• _What you will do_
Convert the entries below into a Markdown table with the columns "No." and "Line", giving each nonblank line its own numbered row. Leave the pictures out.

**** Data shown

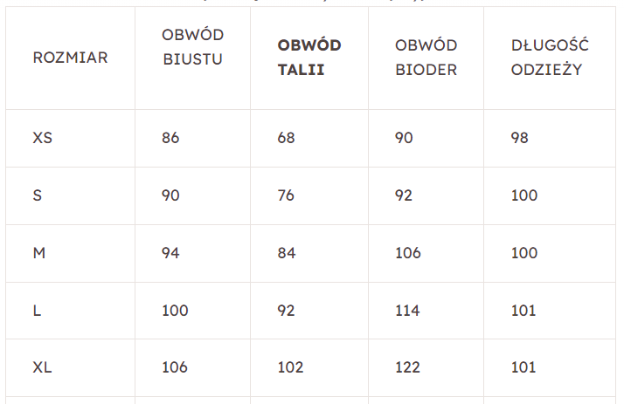Click the OBWÓD BIODER column header

tap(426, 58)
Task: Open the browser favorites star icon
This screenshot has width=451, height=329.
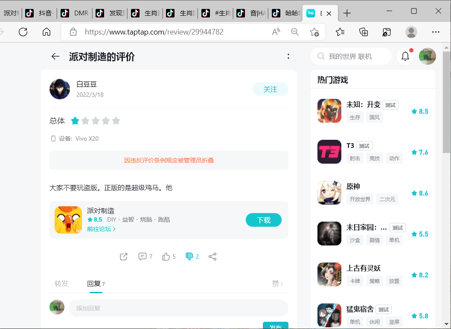Action: pyautogui.click(x=340, y=32)
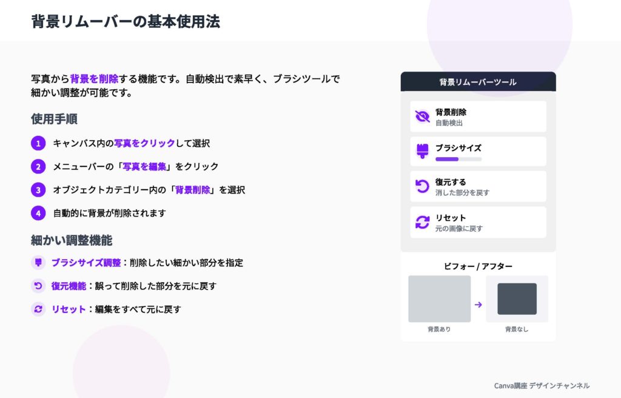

********

• _Output of the task_
| No. | Line |
|---|---|
| 1 | Click the OBWÓD BIODER column header |
| 2 | tap(426, 58) |
| 3 | Task: Open the browser favorites star icon |
| 4 | This screenshot has width=451, height=329. |
| 5 | Action: pyautogui.click(x=340, y=32) |